Tra le dolci colline delle Langhe, in uno scenario da fiaba che ricorda la Contea del Signore degli Anelli, a Monforte d’Alba (Cuneo) da qualche anno sta facendo parlare di sé una realtà gastronomica che sa di casa, di convivialità, di Piemonte sincero: Lostu.
I giovani Pasquale Laera (già chef patron del ristorante stellato Borgo Sant’Anna), George Uta (cuoco che non ama lasciarsi definire chef), Valeria Nunez (sala, cantina e sorrisi), Carmilla Cosentino (in regia dal dietro le quinte) sono le menti dietro questa trattoria che, pur ispirandosi alle vecchie piole piemontesi, si smarca da ogni retorica nostalgica. Due, infatti, le parole d’ordine che Pasquale ripete in continuazione: allegria e giocosità.
Lostu non è solo un omaggio alla cucina regionale ma un modo per far rivivere l’atmosfera e la socialità di un tempo in chiave fresca e contemporanea.

La splendida vista sulle colline dalle vetrate della sala di Lostu
Le classiche tovaglie a quadretti bianchi e rossi dominano la scena, illuminate dalla luce naturale proveniente da ampie vetrate che aprono il sipario sulle Langhe, regalando agli ospiti uno spettacolo meraviglioso. La sala è pensata per essere ampia ma accogliente, con cucina a vista e, all’ingresso, un bar retro munito di calciobalilla, perfetto per ingannare l’attesa con una partita tra amici.
Il menu di Lostu è un atto d’amore per la tradizione gastronomica autoctona firmato e controfirmato da Pasquale, George, Valeria e Carmilla che piemontesi di nascita non sarebbero, eppure lo sono diventati nel tempo, fino ad incarnarne lo spirito, i gesti e le espressioni.

Antipasti che passione: al centro una materia prima eccezionale
Qui non si inventa nulla, ma si esalta ciò che è sempre stato: una cucina fatta di sapori netti e ingredienti eccellenti.
Gli antipasti piemontesi, veri protagonisti delle tavole di un tempo, sono tornati a occupare un posto d’onore, con proposte che cambiano in base alla stagionalità.
Le materie prime provengono dagli stessi fornitori di Borgo Sant’Anna, a garanzia di qualità e rispetto per il territorio. Tuttavia, mentre nel ristorante stellato Laera si dedica alla ricerca e alla sperimentazione, qui la sua veste cambia: Lostu è il suo spazio di libertà, un luogo in cui può togliersi la giacca da chef e tornare Pasquale, divertendosi come da ragazzino a scorrazzare in t-shirt fra i tavoli, il suo vero parco giochi.

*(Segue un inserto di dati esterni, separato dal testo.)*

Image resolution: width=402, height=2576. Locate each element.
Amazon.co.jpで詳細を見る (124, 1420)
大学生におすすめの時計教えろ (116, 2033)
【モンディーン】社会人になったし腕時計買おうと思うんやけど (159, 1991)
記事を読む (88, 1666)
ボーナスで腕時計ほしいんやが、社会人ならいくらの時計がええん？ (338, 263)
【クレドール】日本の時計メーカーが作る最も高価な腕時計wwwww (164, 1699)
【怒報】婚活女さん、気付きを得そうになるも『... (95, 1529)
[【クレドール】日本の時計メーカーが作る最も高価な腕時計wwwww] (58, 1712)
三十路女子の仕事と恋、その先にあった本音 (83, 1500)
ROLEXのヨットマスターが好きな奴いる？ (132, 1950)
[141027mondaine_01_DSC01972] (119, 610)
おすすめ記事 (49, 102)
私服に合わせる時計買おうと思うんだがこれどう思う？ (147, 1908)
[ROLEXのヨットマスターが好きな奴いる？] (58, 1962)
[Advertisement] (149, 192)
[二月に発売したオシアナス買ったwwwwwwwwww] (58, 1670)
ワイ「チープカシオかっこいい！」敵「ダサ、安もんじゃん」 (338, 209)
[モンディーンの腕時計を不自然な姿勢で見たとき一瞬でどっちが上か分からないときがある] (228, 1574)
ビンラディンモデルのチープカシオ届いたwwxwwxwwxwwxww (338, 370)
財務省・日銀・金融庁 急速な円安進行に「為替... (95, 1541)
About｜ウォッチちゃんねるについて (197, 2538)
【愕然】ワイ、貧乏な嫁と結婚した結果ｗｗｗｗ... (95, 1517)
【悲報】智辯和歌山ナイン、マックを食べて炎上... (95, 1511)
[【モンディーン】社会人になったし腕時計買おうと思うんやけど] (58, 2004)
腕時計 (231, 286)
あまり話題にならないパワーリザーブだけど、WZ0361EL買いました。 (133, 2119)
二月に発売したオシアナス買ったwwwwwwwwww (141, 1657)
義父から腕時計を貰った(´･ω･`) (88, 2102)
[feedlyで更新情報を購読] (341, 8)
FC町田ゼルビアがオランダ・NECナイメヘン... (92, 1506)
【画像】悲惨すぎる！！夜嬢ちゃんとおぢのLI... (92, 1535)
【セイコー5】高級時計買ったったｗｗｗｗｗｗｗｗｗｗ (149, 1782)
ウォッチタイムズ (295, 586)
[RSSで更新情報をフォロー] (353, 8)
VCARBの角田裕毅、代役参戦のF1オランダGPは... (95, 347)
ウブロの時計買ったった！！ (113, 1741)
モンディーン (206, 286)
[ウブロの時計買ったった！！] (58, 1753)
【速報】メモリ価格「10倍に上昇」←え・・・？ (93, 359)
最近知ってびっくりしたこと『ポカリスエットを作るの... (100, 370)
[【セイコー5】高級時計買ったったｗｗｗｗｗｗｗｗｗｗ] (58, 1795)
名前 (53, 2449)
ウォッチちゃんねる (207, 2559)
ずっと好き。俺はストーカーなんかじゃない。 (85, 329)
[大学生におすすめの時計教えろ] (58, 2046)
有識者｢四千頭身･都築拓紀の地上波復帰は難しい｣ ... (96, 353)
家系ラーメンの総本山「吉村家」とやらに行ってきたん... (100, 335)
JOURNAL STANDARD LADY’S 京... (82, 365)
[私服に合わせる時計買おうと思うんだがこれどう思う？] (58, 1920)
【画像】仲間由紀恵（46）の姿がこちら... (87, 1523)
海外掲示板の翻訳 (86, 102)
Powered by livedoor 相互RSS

Condiviso è tutto più buono
Non mancano piatti-simbolo quali: le acciughe al verde, la lingua al bagnet ross, l’insalata di gallina e il ris e coj, ma anche portate più strutturate come i Ravioli del plin, il Cosciotto d’agnello al forno e altre pietanze contadine. La consuetudine, qui vuole che si serva il cibo al centro del tavolo, all’interno di grandi piatti da portata, lasciando così agli ospiti la libertà di sporzionarselo come, quanto e quando vogliono.

Anche i primi, come gli antipasti, sono convidisi al centro della tavola
Cucina, come detto, affidata a George Uta, di origini rumene, che ha sviluppato un forte legame con Laera e con la cultura gastronomica locale, tanto da sentirla ormai parte della propria identità. In sala, c’è Valeria Núñez, ecuadoregna dal passaporto consumato, con vendemmie effettuate in mezzo mondo e un innato senso d’accoglienza. La sua visuale attenta e rilassata contribuisce a creare l’atmosfera Lostu.
«I giovani under 40 sono tornati in trattoria, proprio come volevamo» spiega Laera. «Il bisogno di stare insieme a tavola e di condividere momenti felici non è mai cambiato».
A rifletterlo è lo stesso menu con descrizioni scritte in dialetto piemontese. «La gente che viene da fuori è curiosa e vuole immergersi nell’anima di questo posto, sfogliare i libri ingialliti di ricette e storie locali, che riempiono gli scaffali all’ingresso del bar» dice lo chef.
Tradizione è custodire il fuoco, non adorare le ceneri, e questo lo sanno bene Pasquale, George, Valeria e Carmilla che custodiscono, qui a Lostu, un passato vivo, animato, così vicino alla contemporaneità.